» **Set of tasks**:
1) Quote the Dysart's text word for word, everything from "- Founded: 1934;" down to "Live in 2018.".
2) According to the Dysart's text, on what date did David and Irene Dysart open the truck stop and restaurant?
3) Rewrite the paragraph of the Dysart's text that begins "For 52 years, Dysart's was open" as a short list that keeps its main facts.

Dysart's
- Company type: Private
- Industry: Retail (truck stops) (convenience stores)
- Founded: 1934; 92 years ago
- Headquarters: Hermon and Bangor, Maine
- Number of locations: 9
- Website: dysarts.com

= Dysart's =

Maine truck stop & restaurant

Dysart's is an American truck stop and restaurant chain located in Hermon and Bangor, Maine. Founded in 1967 by the Dysart family, it was named No. 1 for "best gas station and truck stop food in America" by Food & Wine magazine (2022). The restaurant received national attention when a blooper reel from a television commercial for the establishment, featuring locals Jack and Sonya Palmer, was uploaded to social media. The video was spoofed on Saturday Night Live in 2018.

==History==
The family trucking business was founded in 1920 by Marshall and Blanche Dysart, with a truck stop opening in 1934. The business remained there until 1958 when it moved to Brewer, Maine and then to its current location in Hermon after Interstate 95 was completed in Bangor, Maine. Founders David and Irene Dysart opened the truck stop and restaurant on Mother's Day, Sunday, May 14, 1967. David hired husband and wife, Greg and Betty Feeney, to run the truck stop kitchen; with Greg offering home-style cooking with large portions and Betty baking desserts.

For 52 years, Dysart's was open 24 hours a day, "every day except Christmas". On October 1, 2019, the restaurant reduced its hours to 5 a.m. to midnight due to a change in trucking laws and local establishments eliminating overnight shifts. The fuel operations and convenient store still operates 24/7. In 2014, Dysart's opened a second location in Bangor, Maine. Currently, there are 9 travel stops located throughout Maine; with two restaurants located in Hermon and Bangor. In 2025, a proposal was announced by Dysart's for a new location in Ellsworth, Maine.

» **Entries shown**:
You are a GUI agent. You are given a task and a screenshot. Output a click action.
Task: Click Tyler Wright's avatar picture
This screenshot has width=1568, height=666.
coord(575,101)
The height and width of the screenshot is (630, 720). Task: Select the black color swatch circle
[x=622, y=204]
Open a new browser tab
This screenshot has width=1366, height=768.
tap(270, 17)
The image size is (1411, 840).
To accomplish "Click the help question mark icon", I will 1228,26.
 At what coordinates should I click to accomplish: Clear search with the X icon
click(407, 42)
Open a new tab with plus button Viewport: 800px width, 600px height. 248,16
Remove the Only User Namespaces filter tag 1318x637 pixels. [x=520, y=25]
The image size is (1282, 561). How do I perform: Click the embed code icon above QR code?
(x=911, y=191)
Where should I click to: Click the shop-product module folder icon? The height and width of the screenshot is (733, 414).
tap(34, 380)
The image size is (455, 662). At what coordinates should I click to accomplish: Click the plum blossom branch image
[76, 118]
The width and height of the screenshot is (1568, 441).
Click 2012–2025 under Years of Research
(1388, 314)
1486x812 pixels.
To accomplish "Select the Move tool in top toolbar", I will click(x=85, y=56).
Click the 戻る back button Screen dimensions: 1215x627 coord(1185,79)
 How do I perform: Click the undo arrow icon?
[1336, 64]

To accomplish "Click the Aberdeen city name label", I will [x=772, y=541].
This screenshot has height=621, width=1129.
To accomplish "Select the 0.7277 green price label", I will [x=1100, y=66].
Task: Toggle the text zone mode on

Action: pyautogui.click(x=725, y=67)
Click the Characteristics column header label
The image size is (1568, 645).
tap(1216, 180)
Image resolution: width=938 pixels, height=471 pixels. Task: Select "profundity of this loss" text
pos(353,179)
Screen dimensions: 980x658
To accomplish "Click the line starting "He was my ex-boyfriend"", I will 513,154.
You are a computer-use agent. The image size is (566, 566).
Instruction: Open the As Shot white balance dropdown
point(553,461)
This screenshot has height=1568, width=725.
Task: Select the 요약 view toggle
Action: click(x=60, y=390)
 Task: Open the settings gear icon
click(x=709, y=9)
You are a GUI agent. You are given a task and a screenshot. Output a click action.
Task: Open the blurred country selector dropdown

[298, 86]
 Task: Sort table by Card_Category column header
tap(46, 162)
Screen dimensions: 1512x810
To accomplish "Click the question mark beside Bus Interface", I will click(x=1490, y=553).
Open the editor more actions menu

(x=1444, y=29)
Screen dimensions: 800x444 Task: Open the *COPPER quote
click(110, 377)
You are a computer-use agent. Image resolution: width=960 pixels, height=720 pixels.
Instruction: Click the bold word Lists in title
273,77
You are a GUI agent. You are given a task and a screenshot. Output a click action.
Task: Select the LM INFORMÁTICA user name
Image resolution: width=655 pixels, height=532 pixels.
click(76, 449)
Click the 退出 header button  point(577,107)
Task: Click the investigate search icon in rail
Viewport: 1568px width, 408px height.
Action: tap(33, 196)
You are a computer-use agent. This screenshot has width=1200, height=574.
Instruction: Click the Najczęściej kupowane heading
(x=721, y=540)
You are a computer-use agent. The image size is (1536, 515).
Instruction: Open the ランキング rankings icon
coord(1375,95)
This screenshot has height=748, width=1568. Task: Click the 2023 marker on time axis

» **Answers in order**:
1)
- Founded: 1934; 92 years ago
- Headquarters: Hermon and Bangor, Maine
- Number of locations: 9
- Website: dysarts.com

= Dysart's =

Maine truck stop & restaurant

Dysart's is an American truck stop and restaurant chain located in Hermon and Bangor, Maine. Founded in 1967 by the Dysart family, it was named No. 1 for "best gas station and truck stop food in America" by Food & Wine magazine (2022). The restaurant received national attention when a blooper reel from a television commercial for the establishment, featuring locals Jack and Sonya Palmer, was uploaded to social media. The video was spoofed on Saturday Night Live in 2018.

2) Sunday, May 14, 1967, which was Mother's Day.

3)
- For 52 years, Dysart's was open 24 hours a day, "every day except Christmas."
- On October 1, 2019, the restaurant cut its hours to 5 a.m. to midnight because of a change in trucking laws and because local establishments were dropping overnight shifts.
- Fuel operations and the convenience store still run 24/7.
- A second location opened in Bangor, Maine, in 2014.
- There are now 9 travel stops throughout Maine, with restaurants in Hermon and Bangor.
- In 2025, Dysart's announced a proposal for a new location in Ellsworth, Maine.